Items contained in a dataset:
---

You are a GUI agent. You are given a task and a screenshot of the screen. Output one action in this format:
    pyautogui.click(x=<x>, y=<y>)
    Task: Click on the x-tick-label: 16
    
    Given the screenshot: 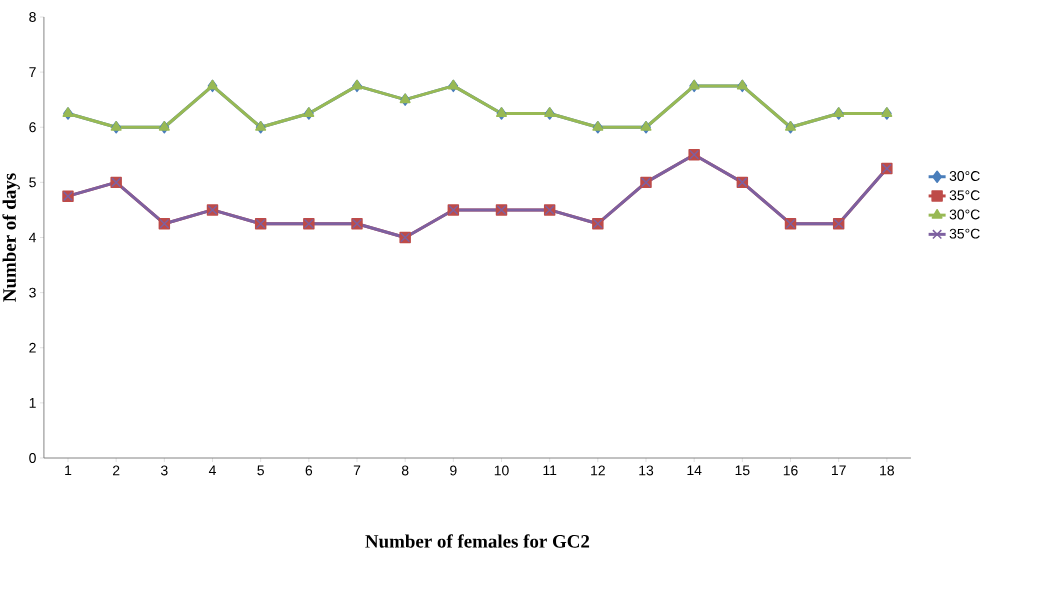 What is the action you would take?
    pyautogui.click(x=790, y=470)
    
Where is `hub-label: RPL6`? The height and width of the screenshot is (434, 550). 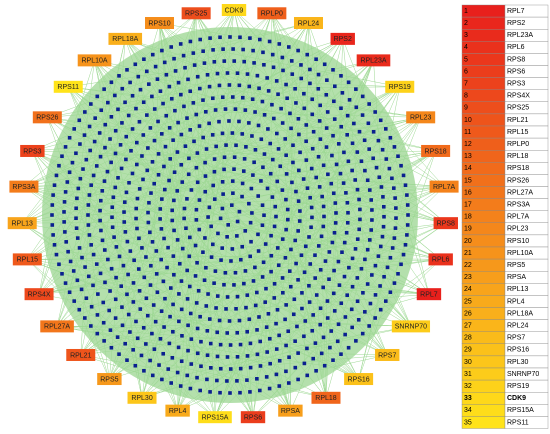
hub-label: RPL6 is located at coordinates (441, 260).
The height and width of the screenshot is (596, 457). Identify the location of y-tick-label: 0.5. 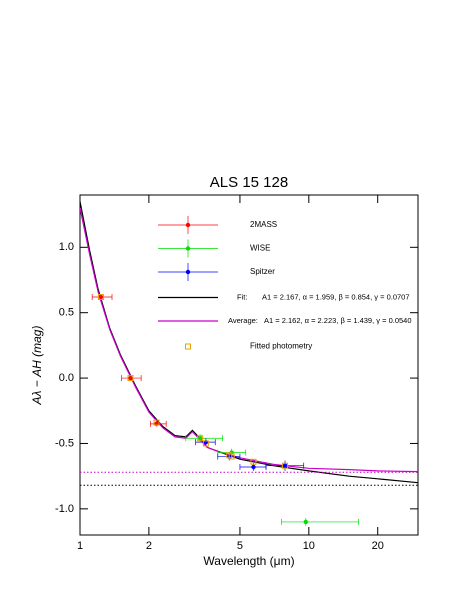
(66, 313).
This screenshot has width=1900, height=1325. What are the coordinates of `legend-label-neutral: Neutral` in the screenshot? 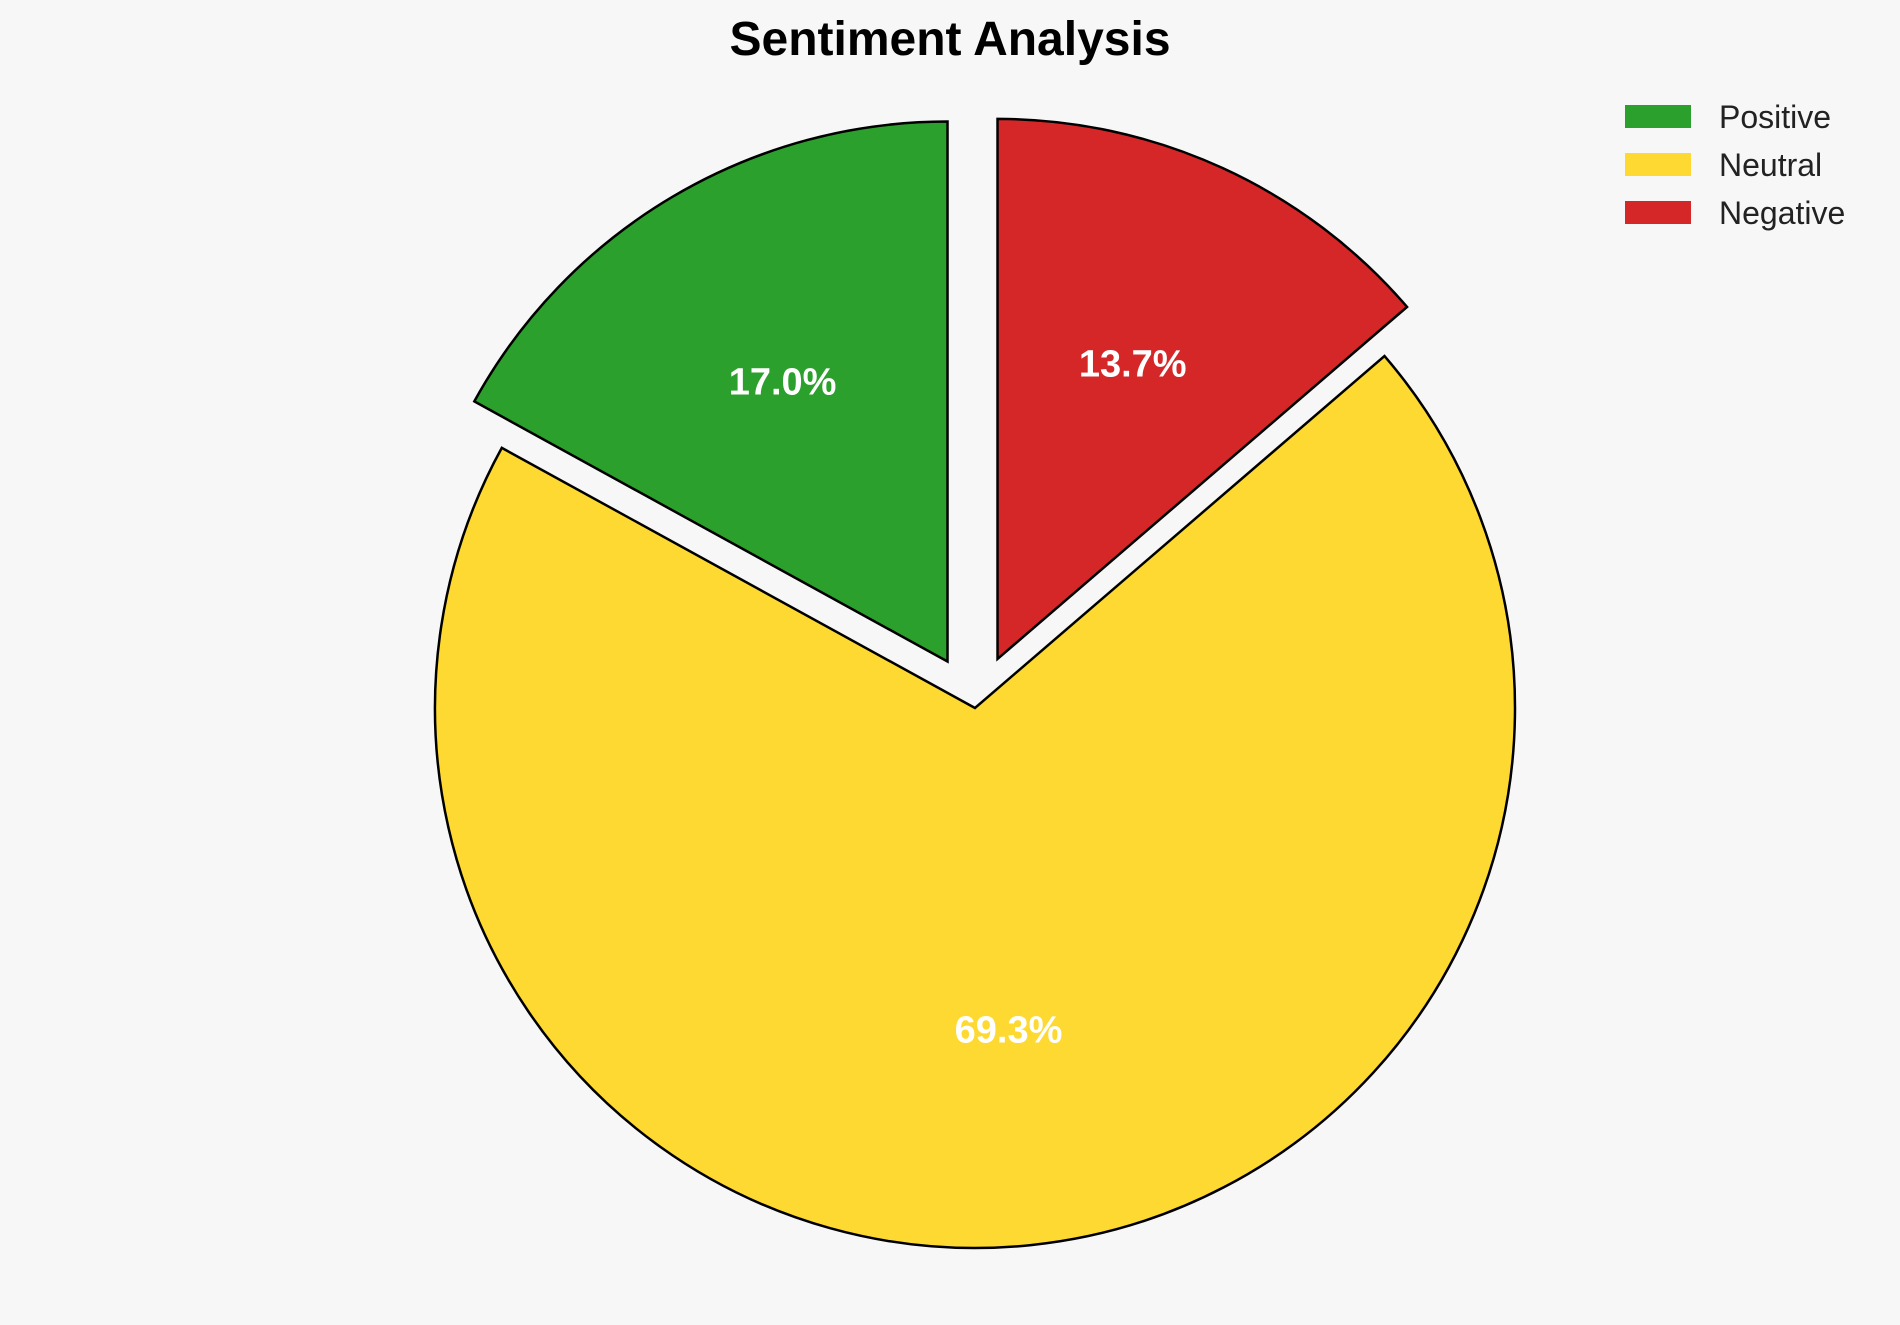 It's located at (1770, 165).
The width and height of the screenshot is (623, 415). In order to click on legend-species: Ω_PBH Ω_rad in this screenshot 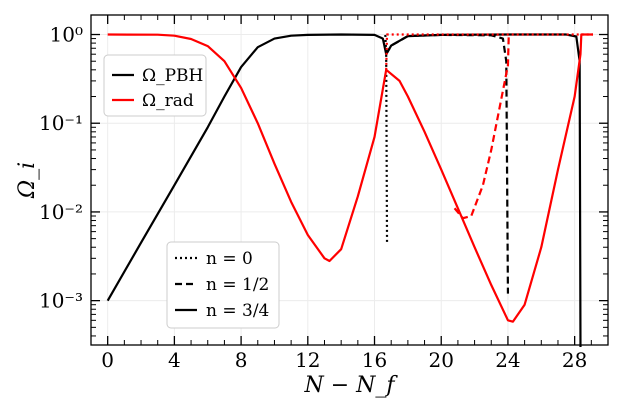, I will do `click(155, 86)`.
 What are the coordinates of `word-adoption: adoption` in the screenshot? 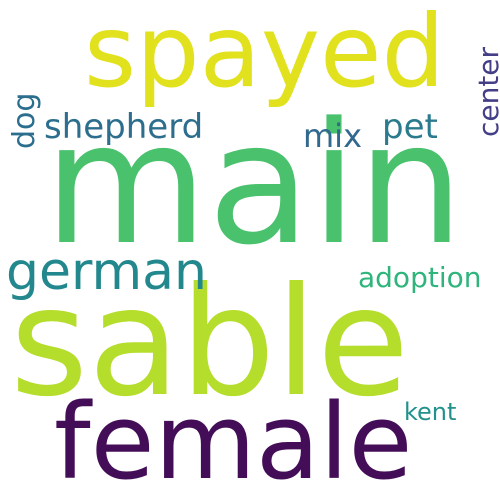 It's located at (420, 278).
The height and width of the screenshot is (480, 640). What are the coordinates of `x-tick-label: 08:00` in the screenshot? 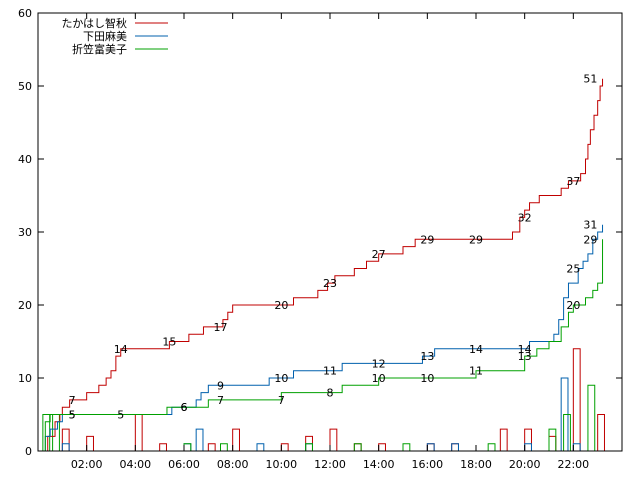 It's located at (233, 464).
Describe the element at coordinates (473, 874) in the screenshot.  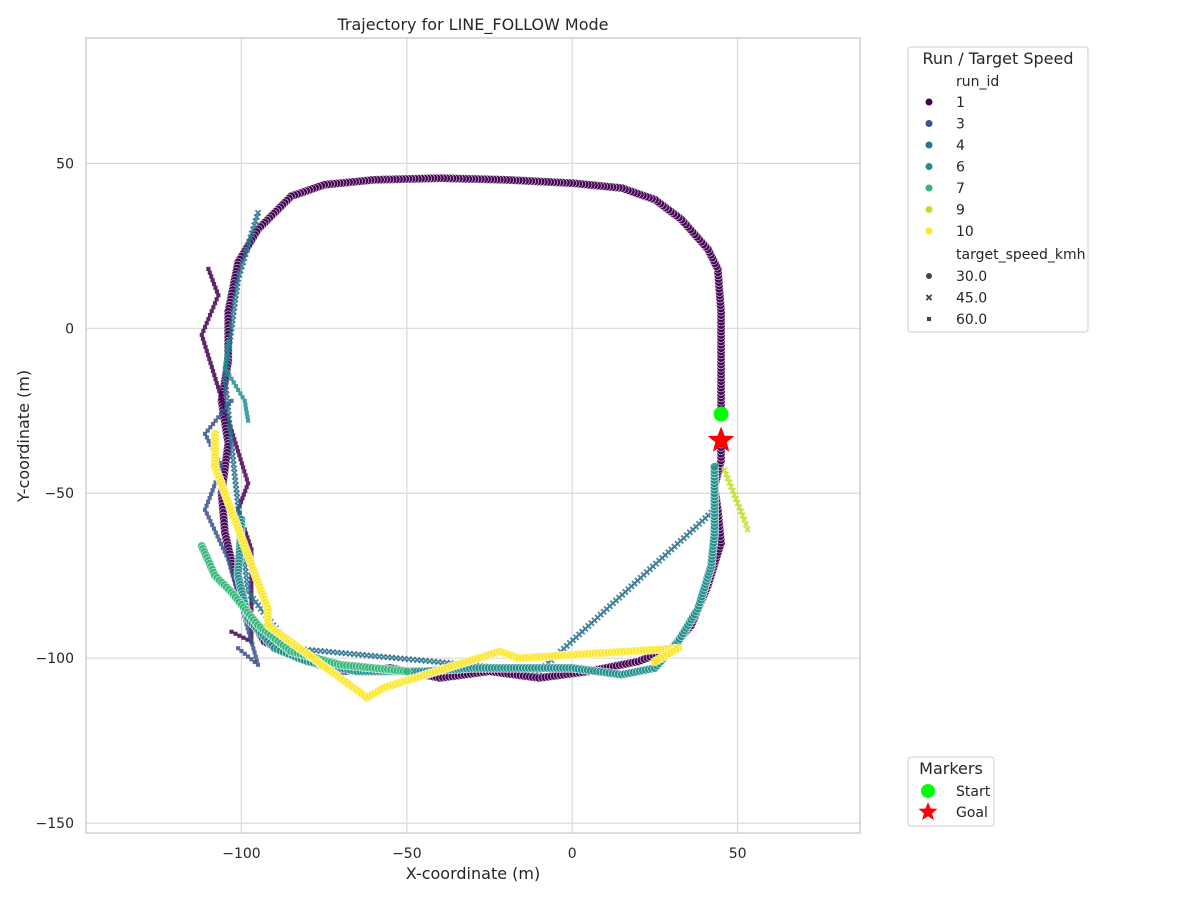
I see `x-axis-label: X-coordinate (m)` at that location.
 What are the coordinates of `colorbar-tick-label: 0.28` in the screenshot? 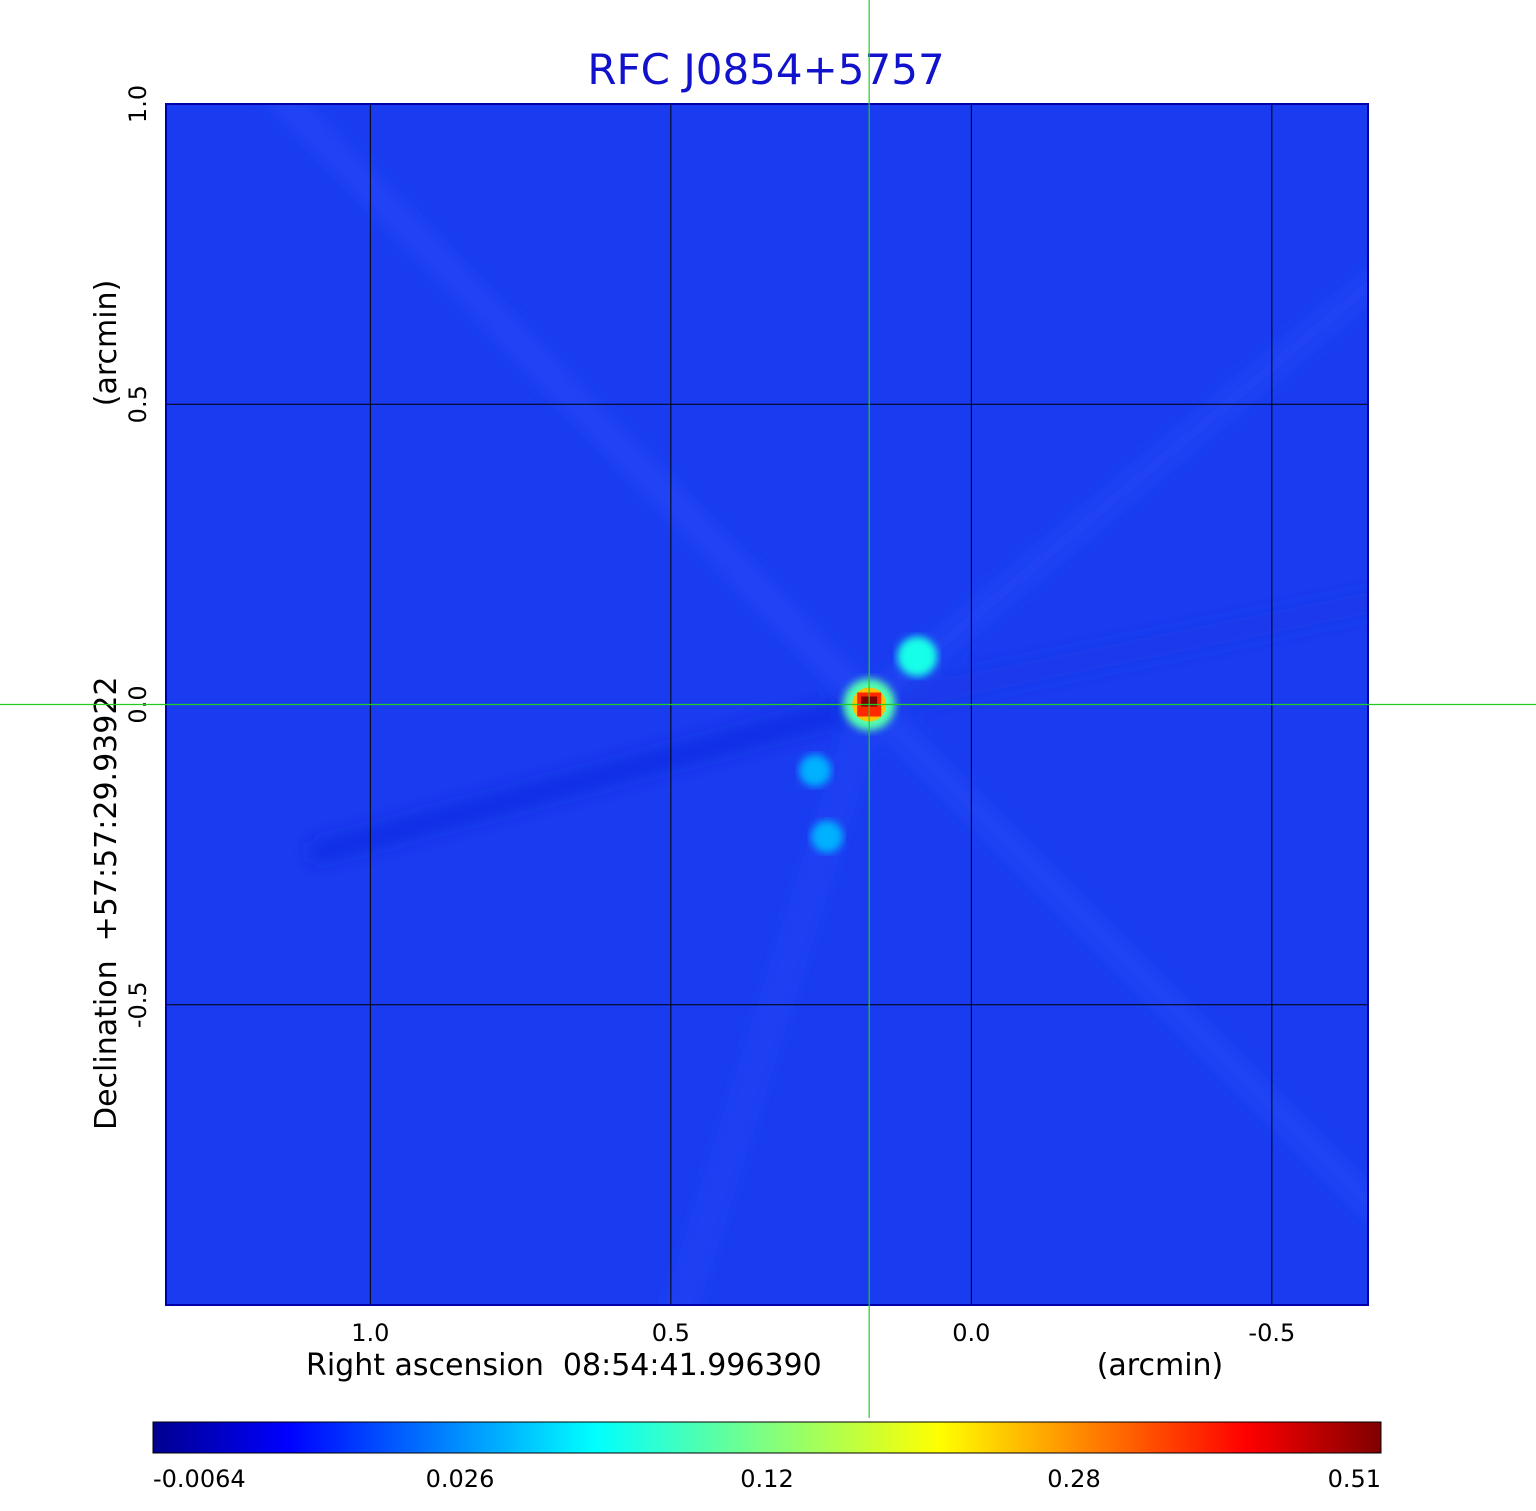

---

Can you edit everything from the line containing "Describe the element" down to the end of the items, replacing "screenshot" with "screen capture" and leaving the rest unchanged? Omit the pictures from your answer.

Describe the element at coordinates (473, 874) in the screen capture.  
I see `x-axis-label: X-coordinate (m)` at that location.
 What are the coordinates of `colorbar-tick-label: 0.28` in the screen capture? 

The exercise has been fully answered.